### READING TEXT

Texas lawmakers cleared the way Friday for Gov. Rick Perry to sign into law strict limits on abortion in the country's second-most populous state.
The GOP-led Texas Senate passed House Bill 2, 19-11, one minute before midnight on Friday after debating and tabling 20 amendments. If an amendment had been added to the bill, it would have been sent back to the House.
Protesters packed both the gallery and Capitol rotunda, as well as surrounding the entrances of the building outside, as legislators discussed H.B. 2. The bill bans abortions after 20 weeks of pregnancy, and critics say it could close dozens of clinics by requiring all abortions to take place in surgical centers, which many of the health centers do not qualify as.
The Senate's vote came just two weeks after Democrat State Sen. Wendy Davis successfully stopped a vote on the bill during a filibuster in the Legislature's last special session. The bill now heads to Perry who has already promised to sign it into law. Perry, who called the abortion debate "a human rights issue," ordered lawmakers back to Austin after Davis' filibuster, promising to not let "the unruly actions of a few" stand in the way.
The last special session ended in chaos after the gallery erupted with shouts and applause as midnight neared. Supporters of the bill decried the "unruly mob" that disrupted the vote, and security was increased dramatically at the Capitol as the Senate met for Friday's vote. Items such as tampons, maxi pads, and other items that could be thrown onto the Senate floor were confiscated as members of the public entered the gallery, NBC Dallas-Fort Worth reported. However, guns were still allowed with conceal-and-carry permits due to the state's law.

######

§ PROMPT 1:
According to the article on the Texas abortion bill, why do critics say the bill could close dozens of clinics? Answer in one to three sentences.
§ PROMPT 2:
Continue the article on the Texas abortion bill, starting after its last sentence.
The lines that follow are not needed for either task.

### LISTED ENTRIES

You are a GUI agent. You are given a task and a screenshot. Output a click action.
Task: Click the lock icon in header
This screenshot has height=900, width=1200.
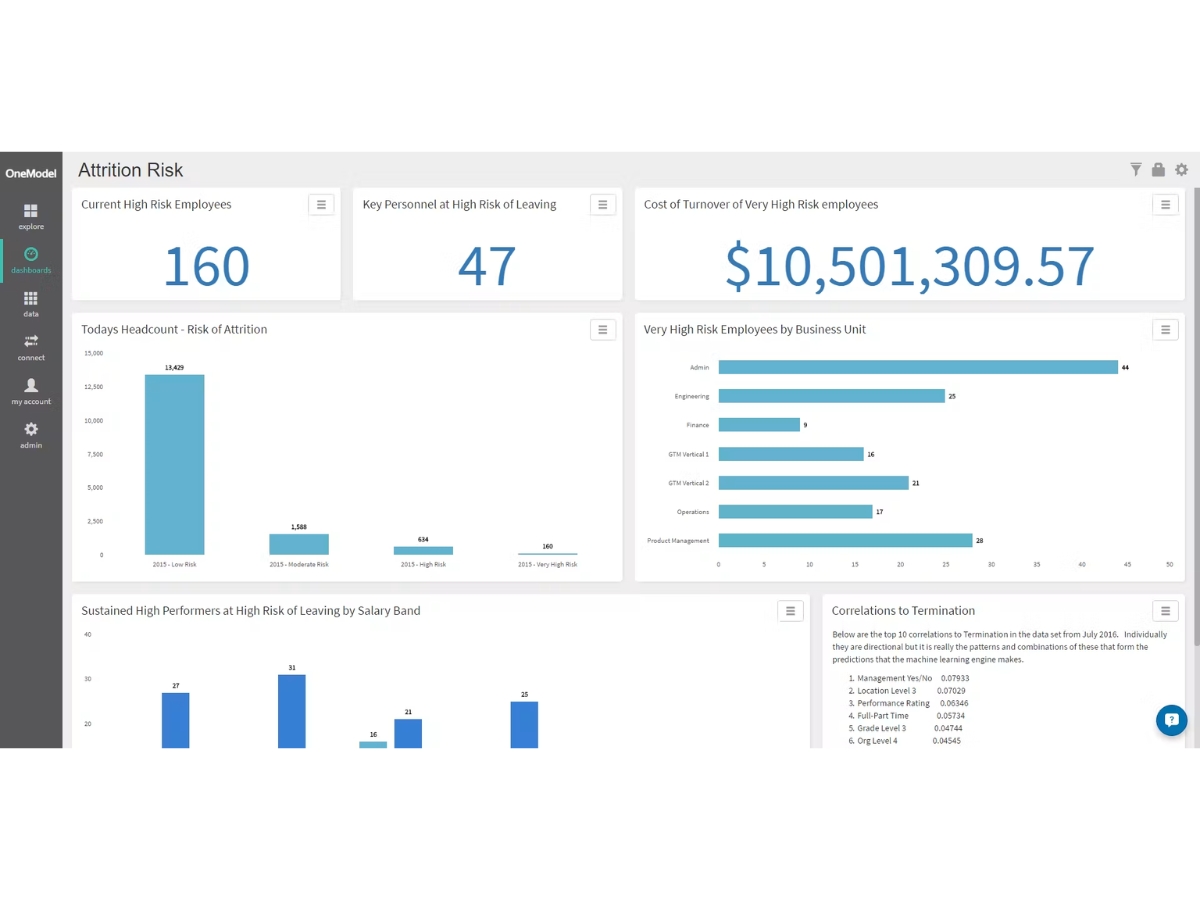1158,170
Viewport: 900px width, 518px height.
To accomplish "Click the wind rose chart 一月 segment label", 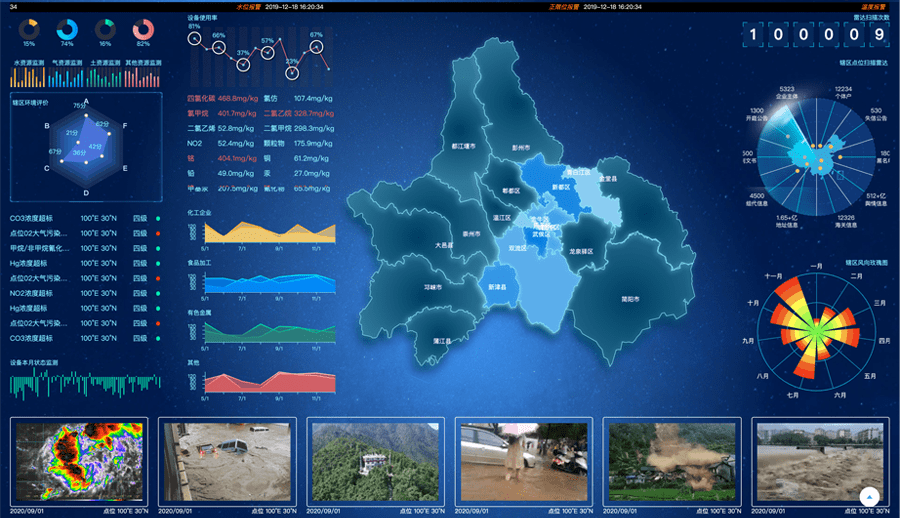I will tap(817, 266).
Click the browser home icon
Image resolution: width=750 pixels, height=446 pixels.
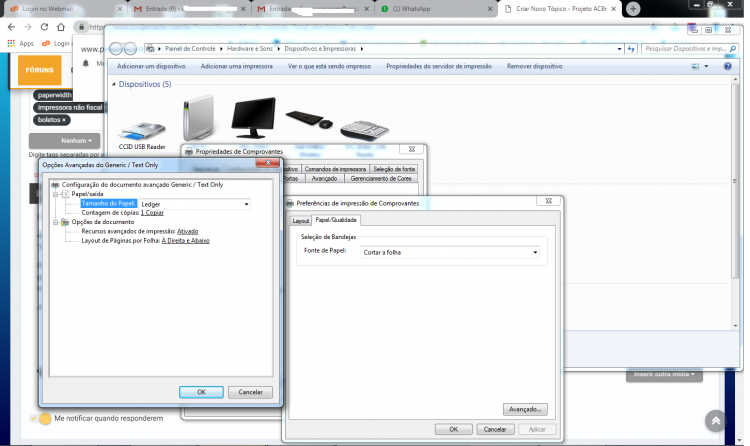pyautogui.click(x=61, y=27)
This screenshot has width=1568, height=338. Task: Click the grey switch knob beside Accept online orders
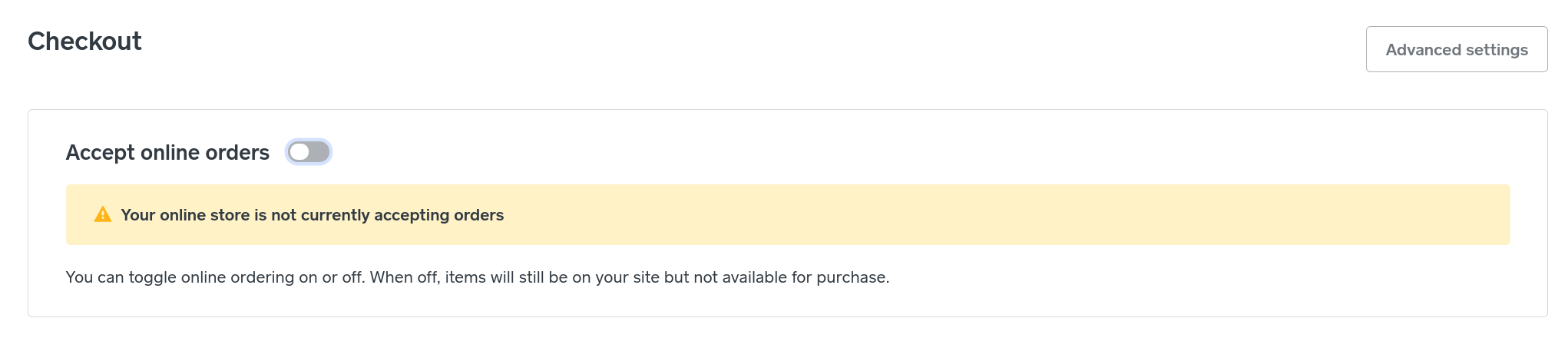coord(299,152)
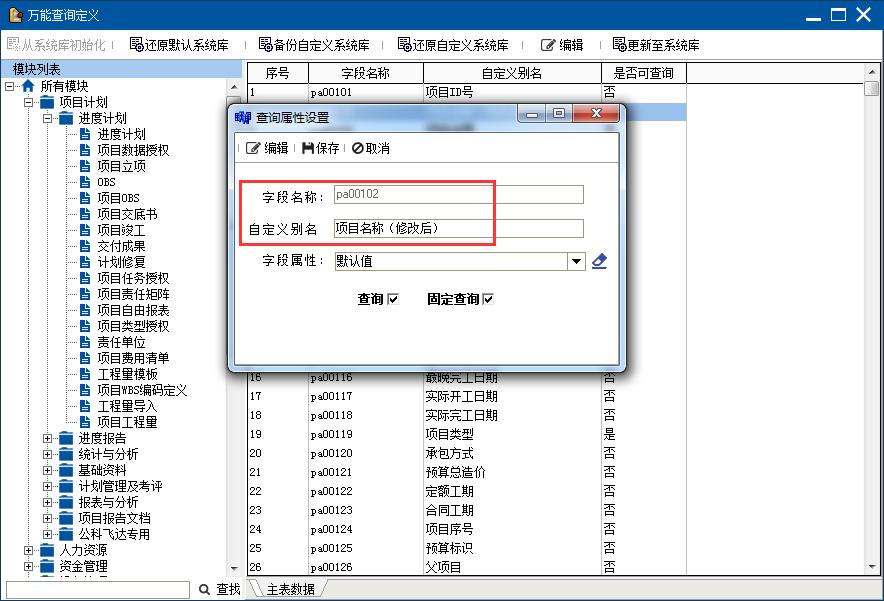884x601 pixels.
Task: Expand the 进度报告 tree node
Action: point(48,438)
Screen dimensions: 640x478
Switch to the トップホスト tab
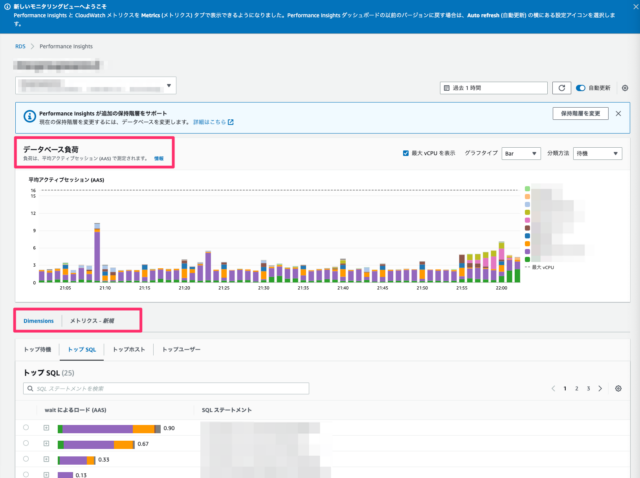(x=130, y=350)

######
### LISTED ENTRIES

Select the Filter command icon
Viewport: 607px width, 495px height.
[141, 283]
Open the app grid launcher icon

######
### LISTED ENTRIES

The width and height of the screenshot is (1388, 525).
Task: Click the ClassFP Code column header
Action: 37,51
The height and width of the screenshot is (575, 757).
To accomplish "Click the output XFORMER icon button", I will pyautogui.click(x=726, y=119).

######

§ WRITTEN ANSWER 1:
Critics say the bill could close dozens of clinics because it requires all abortions to take place in surgical centers. Many of the health centers do not qualify as surgical centers.

§ WRITTEN ANSWER 2:
A lawsuit over the abortion bill is not out of the question: similar 20-week bans have been passed in 10 states since 2010, and courts in Arizona, Georgia, and Idaho have struck them down. Abortion rights advocates have argued the various laws are part of a national effort to chip away at women's rights. Planned Parenthood, which offers abortion services in Texas and elsewhere, will make a decision about filing a lawsuit to stop the law during the 90-day period after the governor signs it but before it takes effect, a spokeswoman told msnbc.
This is the third time the Texas Legislature has debated the restrictions outlined in the abortion bill. State Sen. John Whitmire, who challenged his Republican colleagues during Friday night's debate over their votes to table key amendments, told msnbc.com at the start of the current special session that the abortion measures which were proposed during the regular session were blocked for lack of support. Whitmire noted the two-thirds majority rule was suspended by Texas Lt. Gov. David Dewhurst during the last special session, and a majority vote was put in.
Dewhurst, who lost to Ted Cruz in the 2012 Senate race, is facing strong criticism from his own party over failing to get the abortion bill through to Perry in the last special session, and will fight to defend his seat in next year's primary.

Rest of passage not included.